Data-Driven Priors

suggest_priors() combines BrutsaertNieber recession analysis with HydrographSeparation to produce a coherent set of parameter starting points before any model run or calibration.

See the Tutorial: From Data to Calibrated Model for a full worked example.

mnished.suggest_priors(Q, P=None, n_reservoirs=3, dt=1.0, min_recession_days=3)[source]

Estimate MNiShed parameter priors from an observed discharge record.

Combines BrutsaertNieber recession analysis with HydrographSeparation to produce timescale estimates, recession exponents, and initial storage depths without running any model.

Parameters:
  • Q (array-like) – Observed specific discharge time series [mm/day]. Must be non-negative and at daily resolution.

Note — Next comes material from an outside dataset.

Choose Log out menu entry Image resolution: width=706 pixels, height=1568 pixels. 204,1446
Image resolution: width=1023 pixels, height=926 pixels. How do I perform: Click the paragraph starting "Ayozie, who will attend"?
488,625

  • P (array-like, optional) – Observed precipitation time series [mm/day], same length as Q. Improves the HydrographSeparation spectral decomposition when provided. Default None.

  • n_reservoirs (int, optional) – Number of reservoirs in the intended model structure (2 or 3). Default 3.

  • dt (float, optional) – Timestep [days]. Default 1.0.

  • min_recession_days (int, optional) – Minimum recession length passed to BrutsaertNieber. Default 3.

Returns:

Object containing timescales, recession exponents, initial depths, calibration bounds, and the underlying analysis objects.

Return type:

Priors

Notes

Recession exponents are assigned as follows:

  • Fastest reservoir (soil): the catchment-integrated B–N estimate b = 1 / (2 n), where n is the slope of the log(−dQ/dt) vs log(Q) cloud. Treat as a calibration starting point.

  • Slow reservoir (karst): the theoretical Brutsaert & Nieber (1977) long-time value, b ≈ 2.203. Consider fixing rather than calibrating.

  • Deep reservoir (if present): b = 1.0 (linear).

Timescales come from the spectral, time-domain, and recession decomposition in HydrographSeparation. None entries in Priors.recession_coeff mean the coefficient could not be resolved from the data; fall back to calibration defaults in that case.

The B–N slope and the overall b estimate reflect the catchment- integrated recession, not individual reservoir responses. They anchor the soil exponent but cannot distinguish the karst component directly — that is why the karst exponent defaults to the theoretical value.

Examples

>>> import pandas as pd
>>> from mnished import suggest_priors
>>> df = pd.read_csv('input.csv', parse_dates=['Date'])
>>> Q  = df['Specific Discharge [mm/day]'].values
>>> P  = df['Precipitation [mm/day]'].values
>>> pr = suggest_priors(Q, P=P, n_reservoirs=3)
>>> pr.summary()
>>> print(pr.to_yaml_snippet())
class mnished.Priors(recession_coeff, recession_exponents, initial_depths, log_recession_coeff_bounds, bn, hs, n_reservoirs)[source]

Data-driven parameter priors for MNiShed.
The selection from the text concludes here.